Taylor has come to personify what some call the Photoshop generation of illustrators who use digital programs to actualize their own dreamlike personal narratives, whimsical little vistas that pose visual paradoxes in much the way artists such as Rene Magritte used paint to make mysterious dream worlds visible. A former still-life photographer and spouse of traditional darkroom magician Jerry Uelsmann, Taylor began working with digital images in 1996 aided by a versatile scanner, a hyperactive imagination and ready access to a seemingly endless assortment of props and antique photographs. If some of her early efforts seemed a little derivative " of Uelsmann or Photoshop's grab bag of gimmicks " she eventually established her own clear identity in works such as Girl in a Bee Dress that meld traditional female identity issues with a delicate visual poetry. Here a swarm of bees has come to the rescue of a disoriented maiden holding a flower, covering her nakedness with a honeybee colony in the form of a sundress.
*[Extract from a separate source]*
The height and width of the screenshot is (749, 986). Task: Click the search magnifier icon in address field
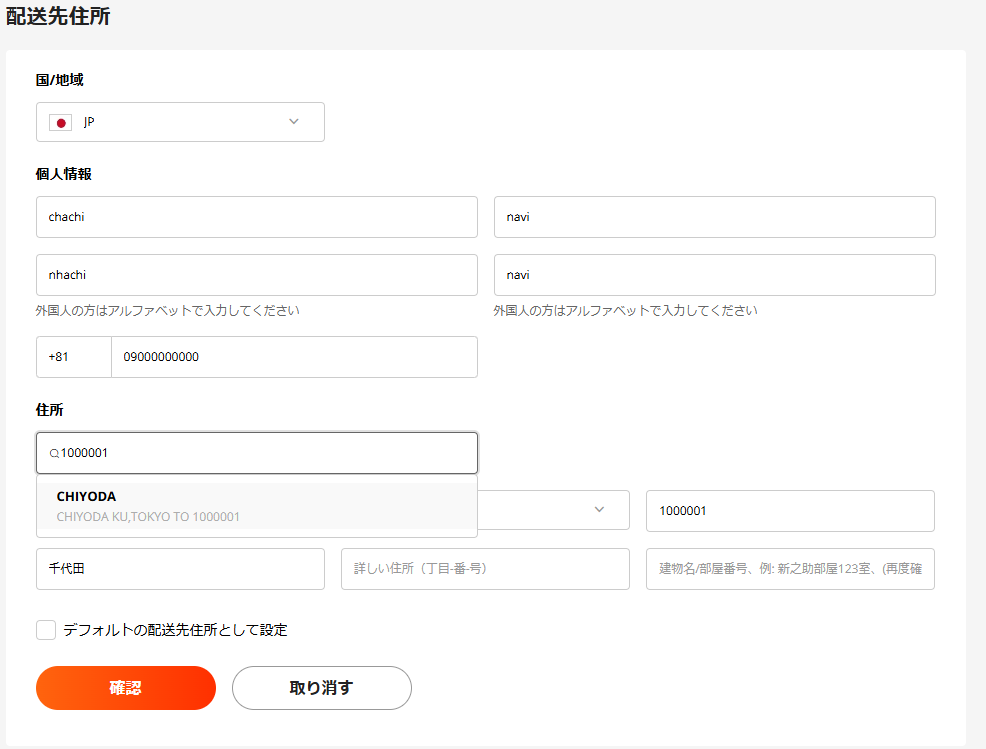coord(54,454)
Uelsmann, the senior partner in the Taylor-Uelsmann marriage, has spent most of his life pioneering his own elaborate photomontages the old analog way, combining large multiple negatives in elaborate darkrooms with intricate devices and chemicals. In this, he is the grand maestro de la mode, the monarch of seamless photomontage. Sometimes his technical brilliance almost gets the better of him in mind-boggling works that look like he did them just to prove that he could, but at his best, he's a true photographic poet. To do it the old way is a dauntingly labor intensive process, and no words will suffice to describe some of his results. We rarely see sizeable pairings of Uelsmann and Taylor's work, so this is a rare expo that no photomontage aficionado should miss.
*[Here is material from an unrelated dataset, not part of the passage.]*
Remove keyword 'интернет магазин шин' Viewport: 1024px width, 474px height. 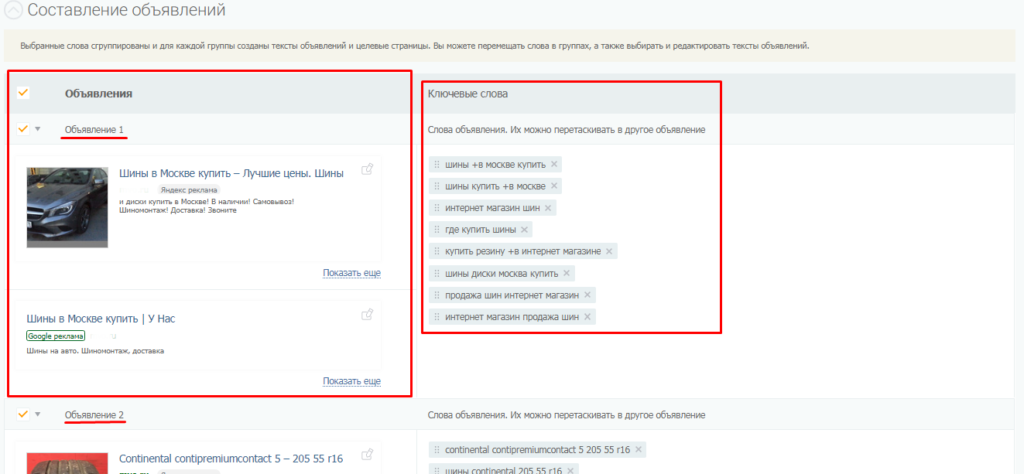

In the realm of new uses for old processes, Ellen Susan's collodion photographs of soldiers at the Photo Alliance Gallery are truly striking. That they can be seen at the same time and in the same town as Deborah Luster's tintypes of Louisiana prisoners at the Newcomb Gallery is grandly serendipitous. Employing the same laborious process made famous by the Civil War photographer Mathew Brady, Ellen Susan applies a collodion silver solution to glass plates and then has modern warriors sit perfectly still for portraits that can take several seconds to record. The sitting becomes a meditation or a discipline for the subject, and an act of skilled speculation for a photographer all too aware of what can go wrong, and often does. Her most successful portraits have that haunting quality of souls staring at us from beyond time and space, reminding us of the precarious mortality of men and women at the mercy of forces beyond their control.